‘Quit faking’: Police ignored Native American woman’s pleas for help before she died in jail
The deaths in police custody of women like Sandra Bland and Rekia Boyd have drawn national attention to the potentially lethal threats posed to women of color by racist police.
On Tuesday, Indian Country Today reporter Sarah Sunshine Manning wrote about the July 6 death of a 24-year-old Lakota woman named Sarah Lee Circle Bear of Clairmont, South Dakota.
Circle Bear was jailed on a bond violation at the Brown County Jail in Aberdeen. On Sunday, July 6, she was found unresponsive in a holding cell.
According to KELO, Circle Bear was taken to a nearby hospital where she died later that same day.
Witnesses said that when Circle Bear was transferred to the holding cell, she told guards that she was in excruciating pain. Jail personnel reportedly told her to “quit faking” and “knock it off” before lifting her partway off the floor and dragging her to the cell where she was later found unconscious.
According to Manning, “I recently learned about Sarah Lee Circle Bear while attending a family ceremonial gathering.
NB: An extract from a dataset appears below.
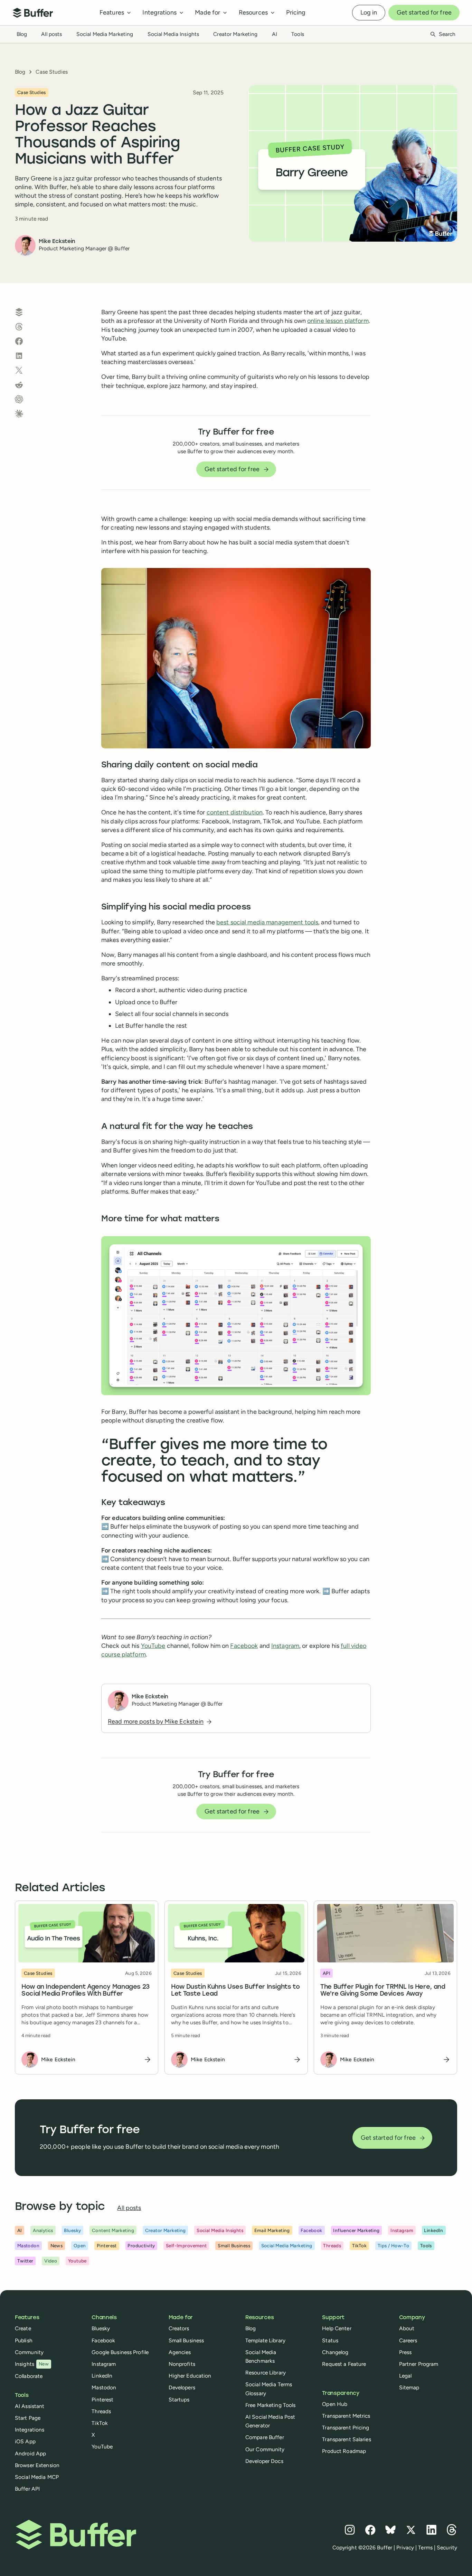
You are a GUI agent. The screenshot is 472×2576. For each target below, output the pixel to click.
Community (29, 2352)
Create (23, 2328)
A relative set out a memorial chair for Sarah, a tradition of the Dakota and Lakota people. Sarah’s story was shared, and the circle prayed for her and her family for four days.”
The 24-year-old left behind two infant sons, ages one and two.
Circle Bear’s family said that they await autopsy and toxicology reports.
When any person is taken into custody and under the care of law enforcement, it is their right to receive appropriate medical attention and just treatment. This does not appear to be the case with Sarah Lee Circle Bear, and in the state of South Dakota where Native Americans are the largest minority and hate crimes are reported at high levels, it is time to demand a thorough investigation into her neglect and her death. It is time to demand better treatment of Native women, and justice for Sarah.